After a follow-up period of more than 22 years, patients with coronary heart disease who have an elevated triglycerides level have an increased risk in long-term mortality even after adjusting for cholesterol levels and other factors, according to an analysis of a secondary prevention prospective multicenter randomized, placebo-controlled, double-blinded trial.
Lead researcher Robert Klempfner, MD, of The Heart Center at Sheba Medical Center in Israel, and colleagues published their results online in Circulation: Cardiovascular Quality and Outcomes on March 8.

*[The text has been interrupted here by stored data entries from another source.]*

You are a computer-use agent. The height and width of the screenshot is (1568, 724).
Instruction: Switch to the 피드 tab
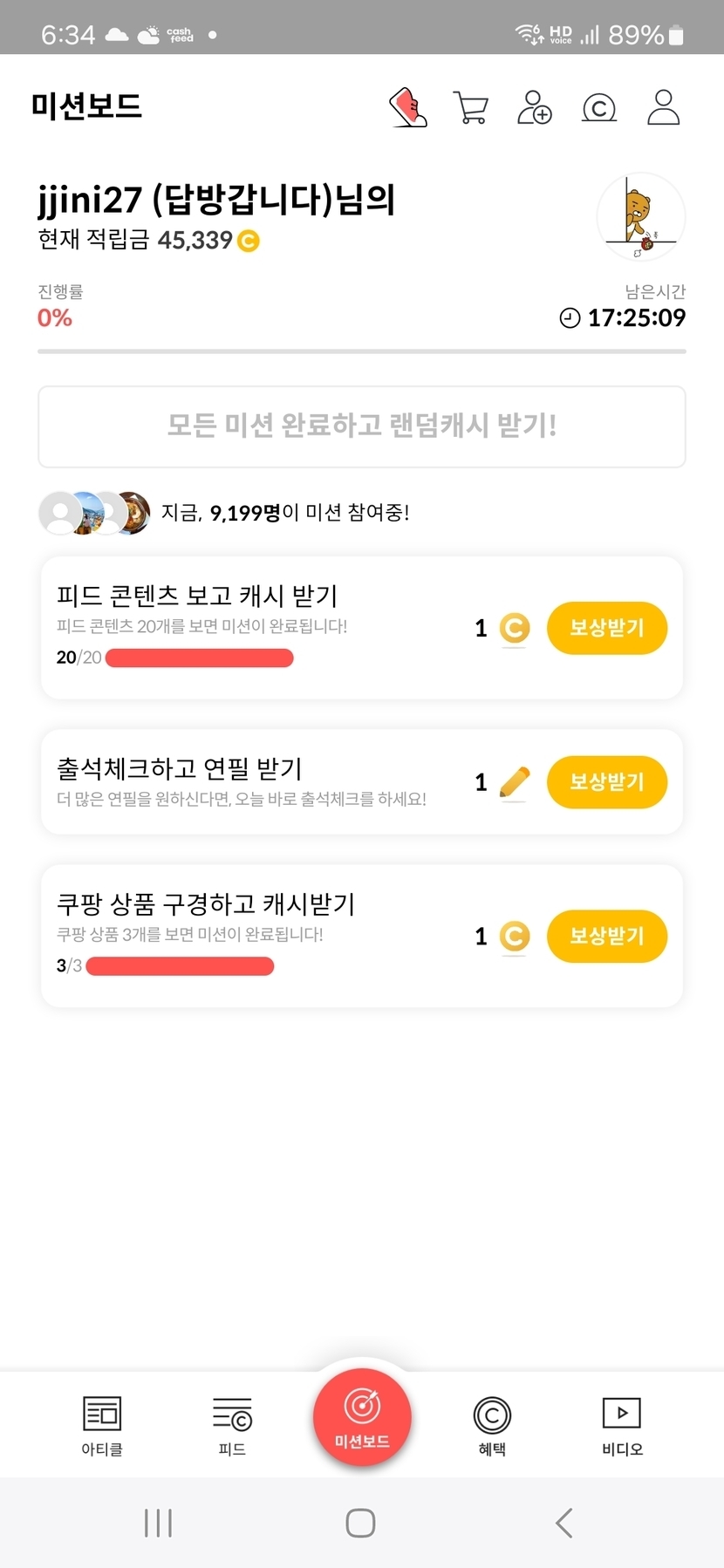(x=232, y=1425)
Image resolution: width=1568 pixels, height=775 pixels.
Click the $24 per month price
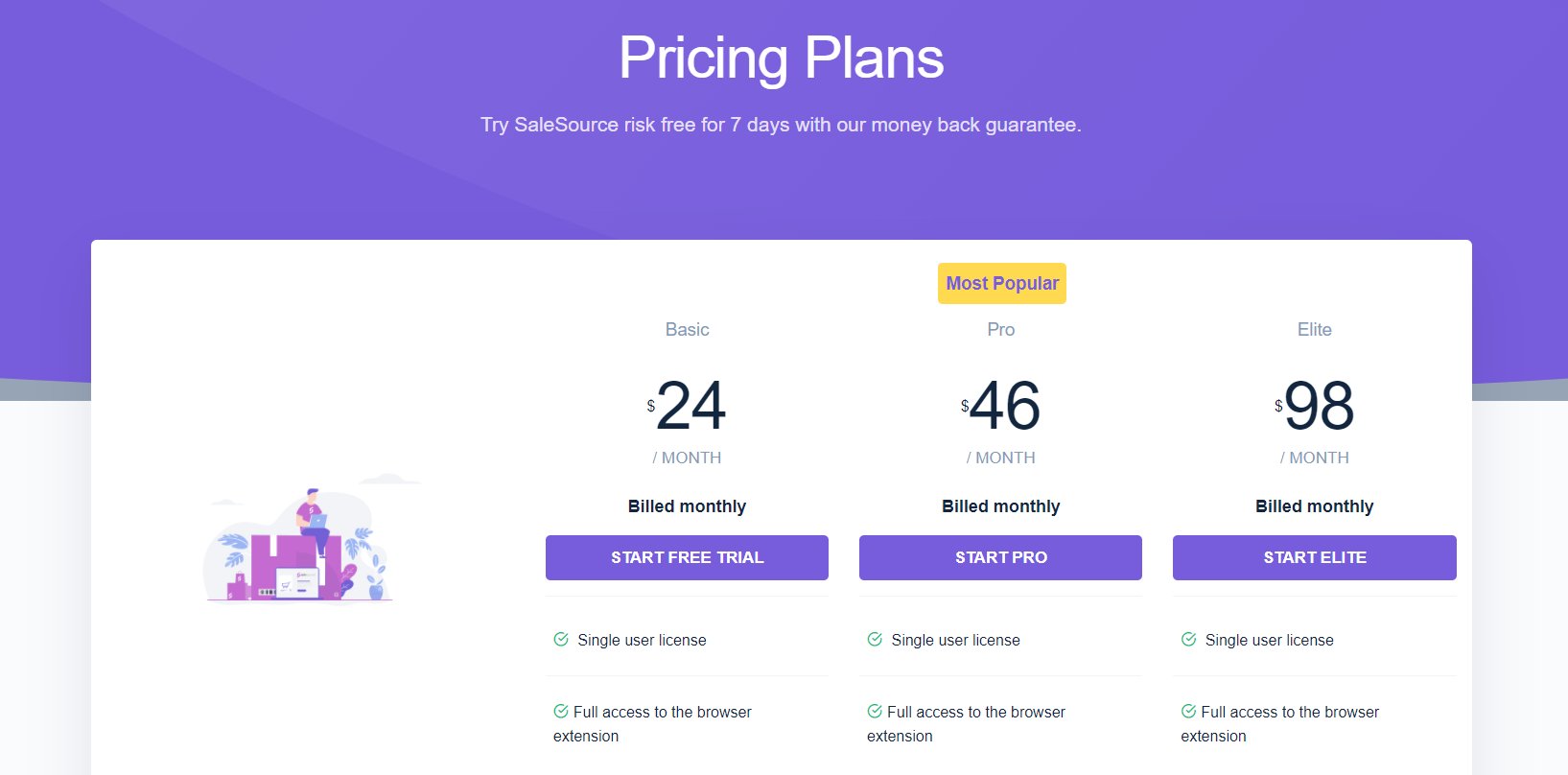pos(688,407)
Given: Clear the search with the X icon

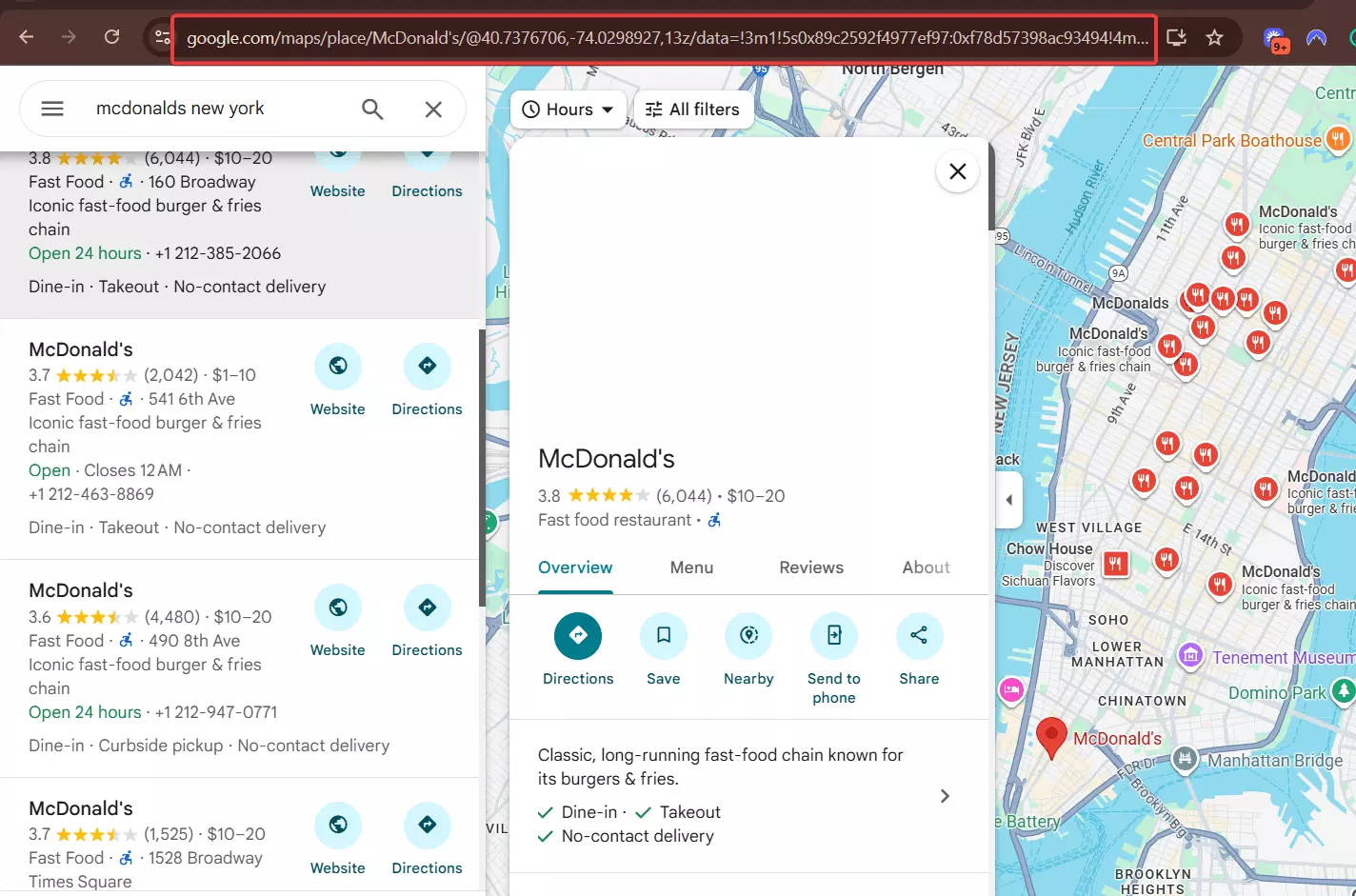Looking at the screenshot, I should pos(433,110).
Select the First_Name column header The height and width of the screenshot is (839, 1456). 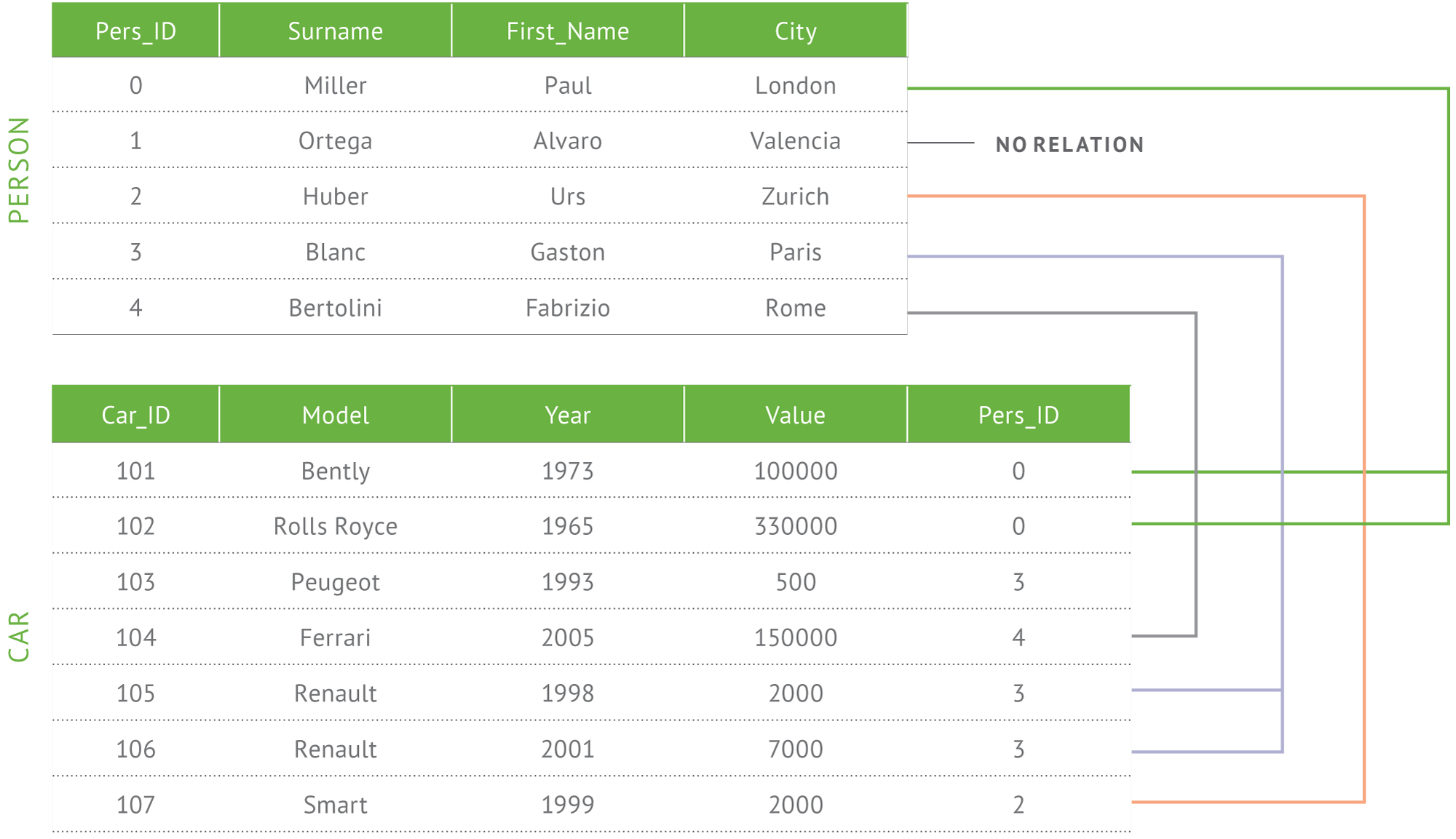coord(567,31)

In this analysis, the researchers analyzed participants from the BIP (Benzafibrate Infarction Prevention) study, which screened and enrolled patients between Feb. 1, 1990, and Oct. 30, 1992. Patients were between 45 and 74 years old, had a history of MI from six months to five years before inclusion and had stable angina pectoris or related coronary artery disease, myocardial ischemia or at least 60 percent stenosis of one major coronary artery. They were excluded if they had diabetes that required insulin use, severe heart failure, unstable angina, hepatic or renal failure and current use of lipid-modifying medications.
The 15,355 patients were followed for a median of 22.8 years. The mean age was 60 years old, while 81 percent of patients were men and 72 percent had a previous MI.
The researchers placed the patients in five groups based on fasting serum triglycerides at screening: low-normal triglycerides (less than 100 mg/dL); high-normal trigylcerides (100 to 149 mg/dL); borderline hypertriglyceridemia triglycerides (150 to 199 mg/dL); moderate hypertriglyceridemia (200 to 499 mg/dL); and severe hypertriglyceridemia triglycerides (at least 500 mg/dL). They also defined low high-density lipoprotein (HDL) cholesterol as less than 40 mg/dL for men and less than 50 mg/dL for women.
Patients in the higher triglycerides groups were younger, had a higher body mass index (BMI) and a greater prevalence of diabetes and active smoking. The researchers added that peripheral vascular disease, chronic obstructive lung disease, past cerebrovascular accident or transient ischemic attack and other comorbidities were not significantly different among the groups.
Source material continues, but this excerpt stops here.